La qualità passa anche dalla tecnologia estrattiva e, infatti, anche l'aspetto tecnologico estrattivo merita di essere profondamente rivisto e riformato mediante l'adozione di tecniche finalizzate alla produzione di un olio di qualità.
Oggi la maggior parte dei frantoiani che operano sul territorio, non conosce (o se conosce non applica) procedure personalizzate, adattate alle caratteristiche del prodotto in lavorazione.
L'unica strategia attuata è quella finalizzata a massimizzare la resa estrattiva, non applicando le tecniche che favoriscono l'aumento del livello di qualità del prodotto.
Attraverso l'individuazione delle fasi critiche, con il monitoraggio e il controllo dei principali parametri che favoriscono la qualità, si possono ottenere, da una buona materia prima, eccellenti oli. È questa l'esigenza manifestata da alcuni frantoiani interessati all'adozione di tecniche estrattive compatibili con la qualità del prodotto.
È fondamentale anche cambiare la mentalità e considerare il frantoio come luogo entro il quale la qualità del prodotto non può prescindere dal rispetto delle elementari condizioni igienico-sanitarie.
Un progetto integrato
L'interesse che si è manifestato attorno alla coltivazione dell'olivo è tale da rendere indispensabile l'elaborazione di un progetto integrato che consideri tutta la filiera produttiva.
L'obiettivo è quello di produrre una maggior percentuale di extravergine da promuovere e commercializzare attraverso il circuito turistico che costituisce l'asse portante dell'economica dell'isola.
Tutto parte dalla coltivazione degli olivi che vanno ristrutturati per consentire la raccolta direttamente dalle piante.
Gli interventi di riforma attualmente vanno autorizzati da un ente preposto che indirizza tecnicamente l'olivicoltore sulla tipologia di taglio da eseguire.
La procedura autorizzativa degli interventi di potatura è motivata dal fatto che, a Corfù, all'olivo viene attribuita anche un'importante funzione paesaggistica, che va tutelata nel rispetto di una tradizione plurisecolare, a supporto di una economia turistica che non può prescindere dal territorio.
È utile sottolineare che adattare la chioma dell'olivo all'esigenza agronomica di gestire con più facilità la raccolta, non contrasta minimamente con la funzione ornamentale che la pianta esercita sull'ambiente.

### DATI MOSTRATI

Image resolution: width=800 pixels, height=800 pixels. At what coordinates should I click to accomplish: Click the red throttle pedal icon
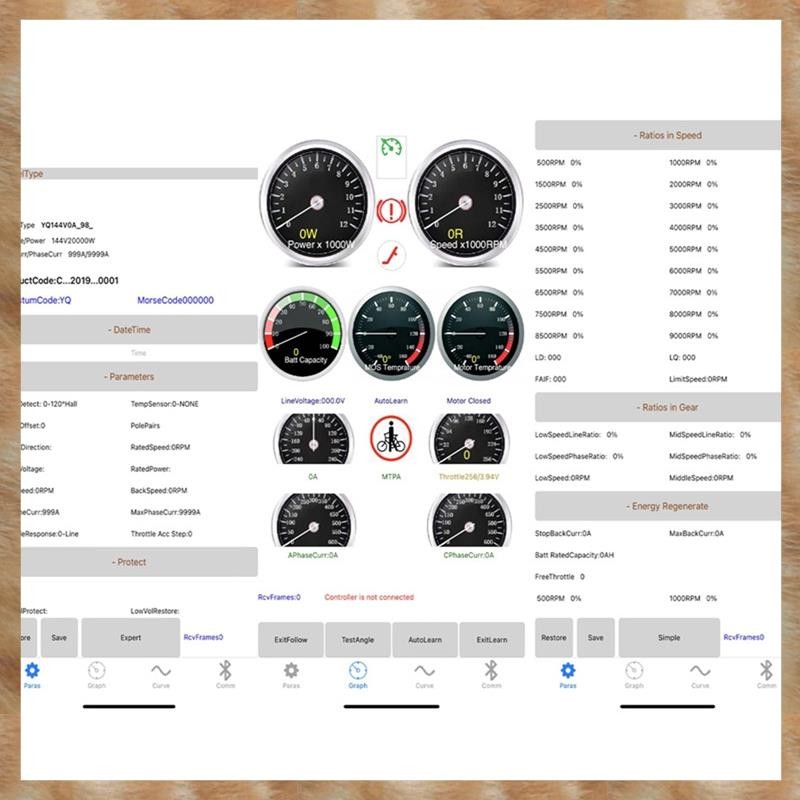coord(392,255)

...

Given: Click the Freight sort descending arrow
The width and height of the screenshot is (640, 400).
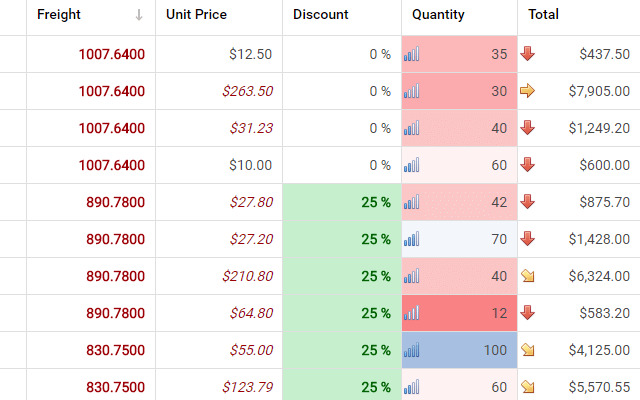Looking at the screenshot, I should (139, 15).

### IL TUO OBIETTIVO
Puoi riscrivere il brano sull'olio d'oliva nel tratto da "Tutto parte dalla" fino a "pianta esercita sull'ambiente.", cambiando "Corfù" in "Creta"? Basati soltanto sul brano sull'olio d'oliva.

### SOLUZIONE QUI SOTTO
Tutto parte dalla coltivazione degli olivi che vanno ristrutturati per consentire la raccolta direttamente dalle piante.
Gli interventi di riforma attualmente vanno autorizzati da un ente preposto che indirizza tecnicamente l'olivicoltore sulla tipologia di taglio da eseguire.
La procedura autorizzativa degli interventi di potatura è motivata dal fatto che, a Creta, all'olivo viene attribuita anche un'importante funzione paesaggistica, che va tutelata nel rispetto di una tradizione plurisecolare, a supporto di una economia turistica che non può prescindere dal territorio.
È utile sottolineare che adattare la chioma dell'olivo all'esigenza agronomica di gestire con più facilità la raccolta, non contrasta minimamente con la funzione ornamentale che la pianta esercita sull'ambiente.